== What you will do ==
Filter this listing down to the lines that contain the word "Given", and copy them.

--------------------

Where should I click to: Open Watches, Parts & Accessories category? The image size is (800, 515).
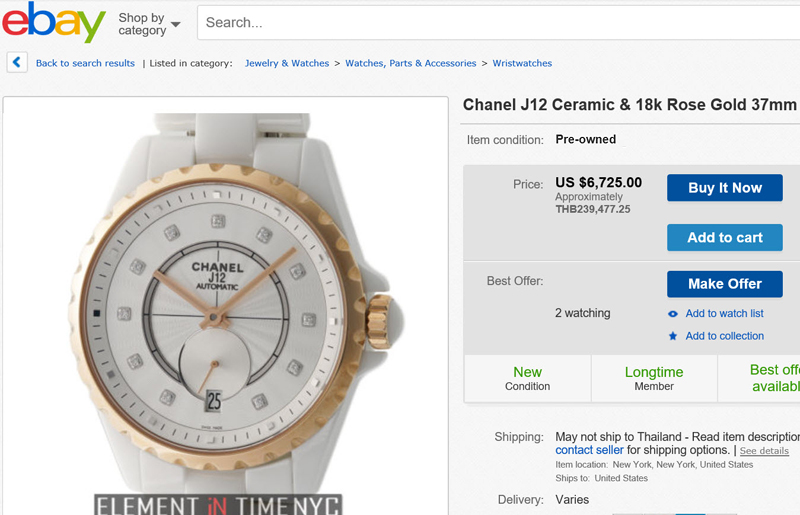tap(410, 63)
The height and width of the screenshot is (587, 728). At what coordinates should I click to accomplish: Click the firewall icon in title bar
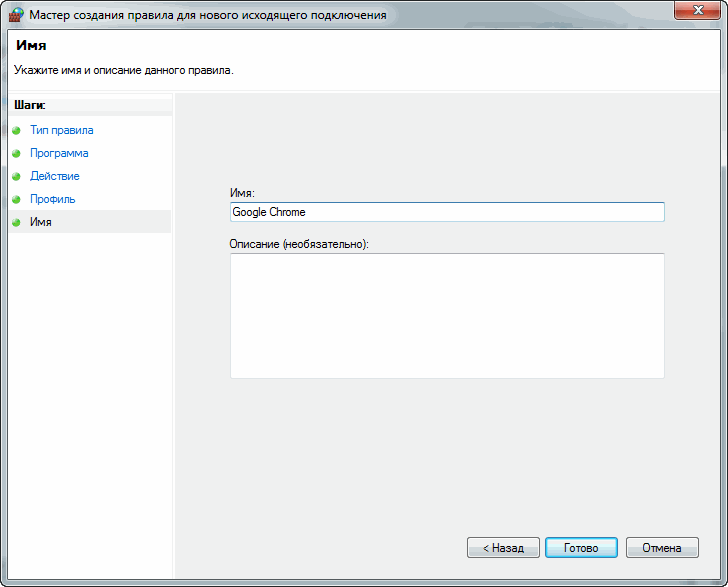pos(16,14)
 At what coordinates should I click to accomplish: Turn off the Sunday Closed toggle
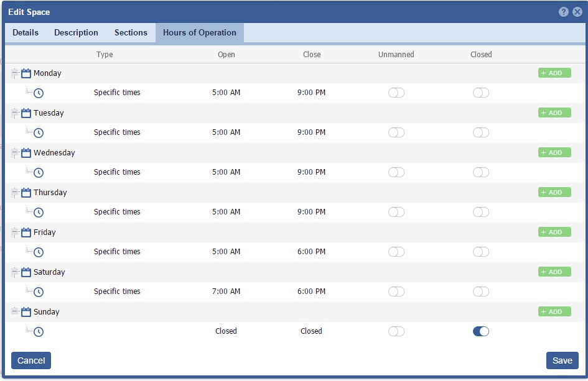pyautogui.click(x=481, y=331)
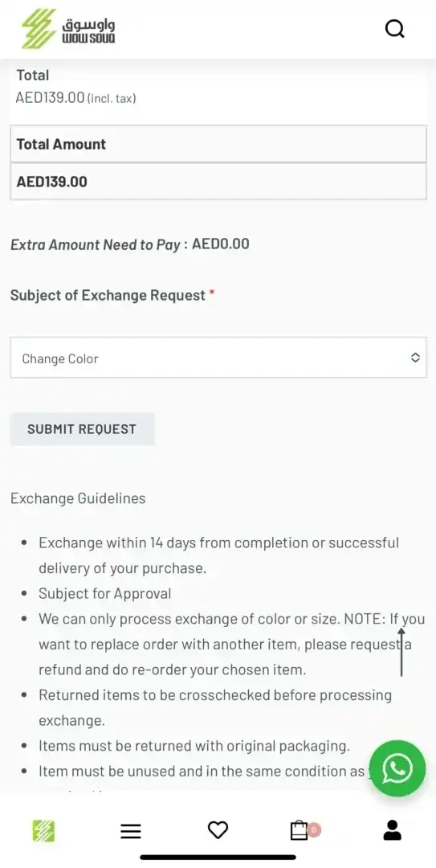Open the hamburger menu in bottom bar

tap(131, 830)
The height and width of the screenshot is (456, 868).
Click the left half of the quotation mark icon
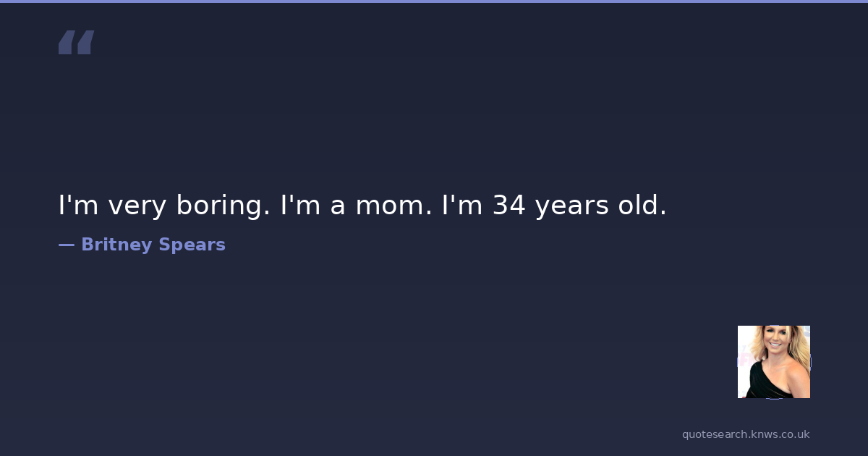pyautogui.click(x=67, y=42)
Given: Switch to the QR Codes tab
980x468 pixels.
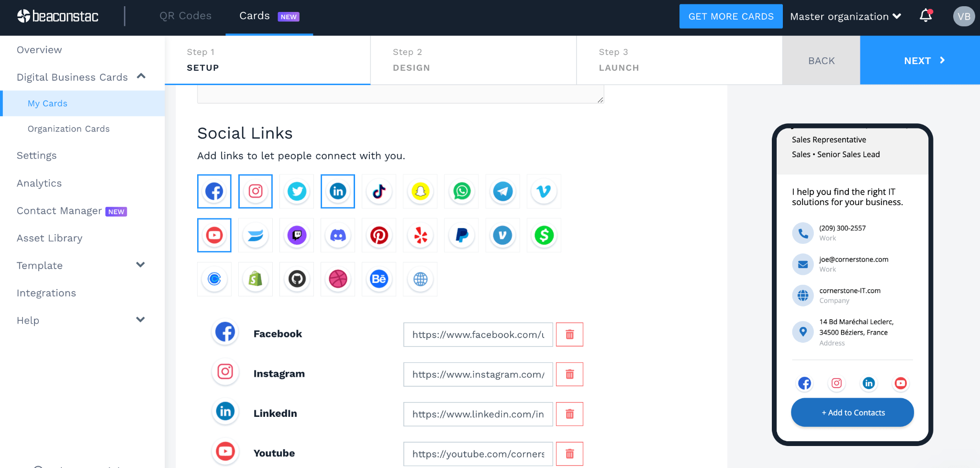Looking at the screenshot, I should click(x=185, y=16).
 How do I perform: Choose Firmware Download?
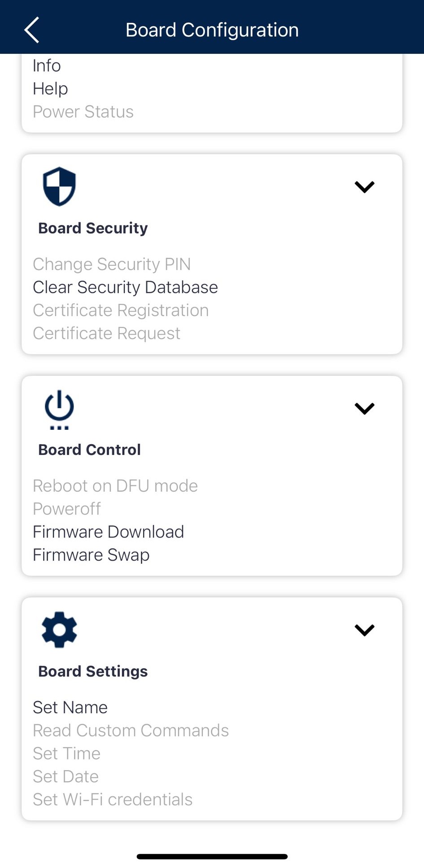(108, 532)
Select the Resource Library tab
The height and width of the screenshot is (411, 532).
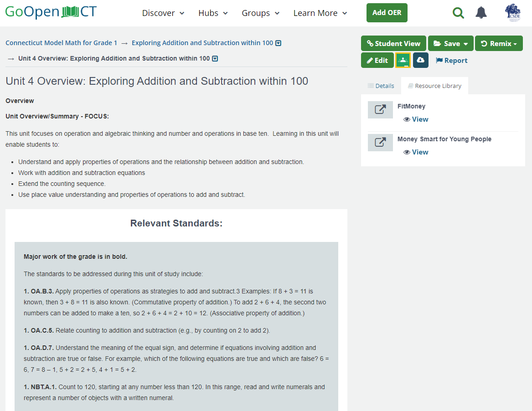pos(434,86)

--------------------

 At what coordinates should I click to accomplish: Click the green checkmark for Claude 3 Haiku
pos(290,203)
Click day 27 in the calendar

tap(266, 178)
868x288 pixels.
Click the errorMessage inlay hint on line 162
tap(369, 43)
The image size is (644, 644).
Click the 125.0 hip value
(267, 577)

--------------------

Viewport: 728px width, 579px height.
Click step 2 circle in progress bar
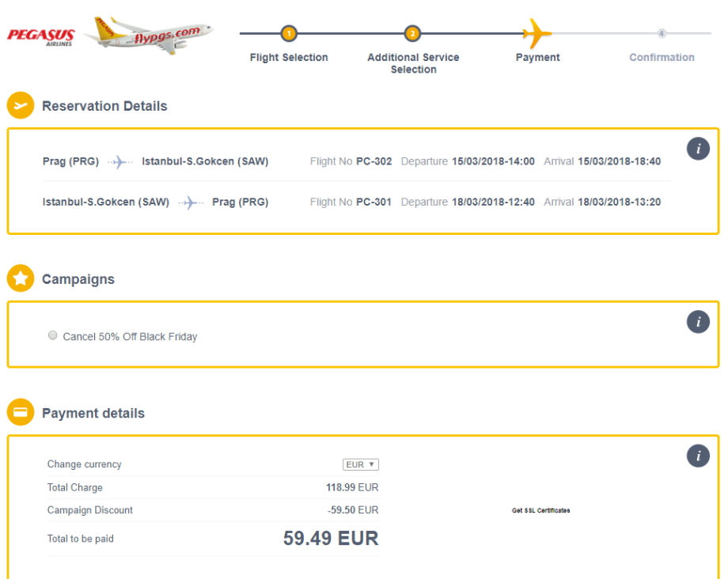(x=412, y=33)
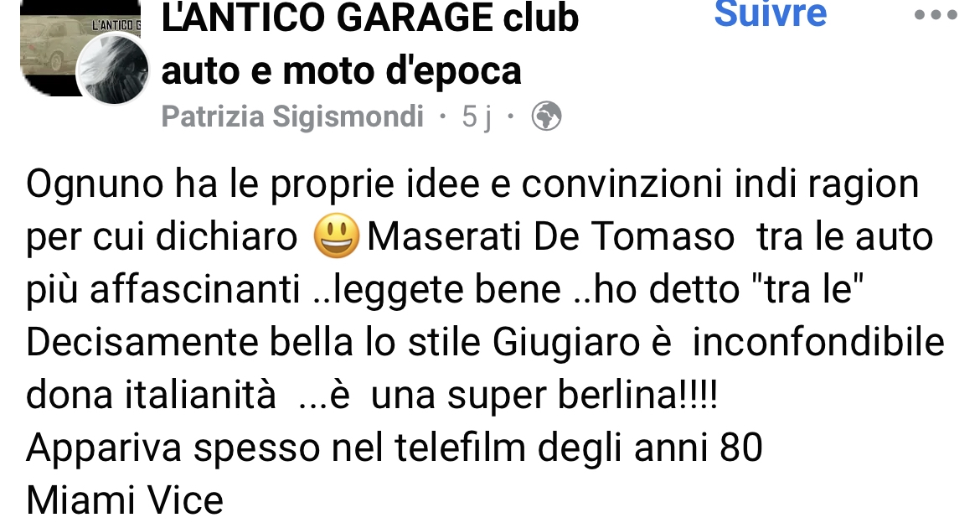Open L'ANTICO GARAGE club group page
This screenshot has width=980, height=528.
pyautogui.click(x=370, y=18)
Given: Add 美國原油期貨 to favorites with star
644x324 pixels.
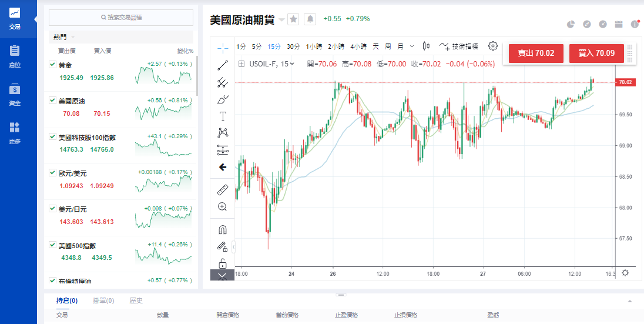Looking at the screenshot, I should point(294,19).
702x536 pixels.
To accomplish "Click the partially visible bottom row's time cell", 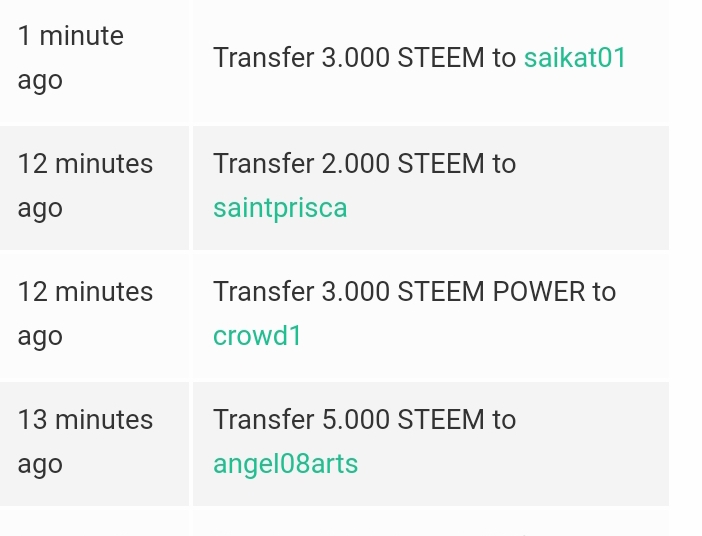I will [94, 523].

--------------------

== Expected answer ==
Given: Switch to the QR Codes tab
Given: Add 美國原油期貨 to favorites with star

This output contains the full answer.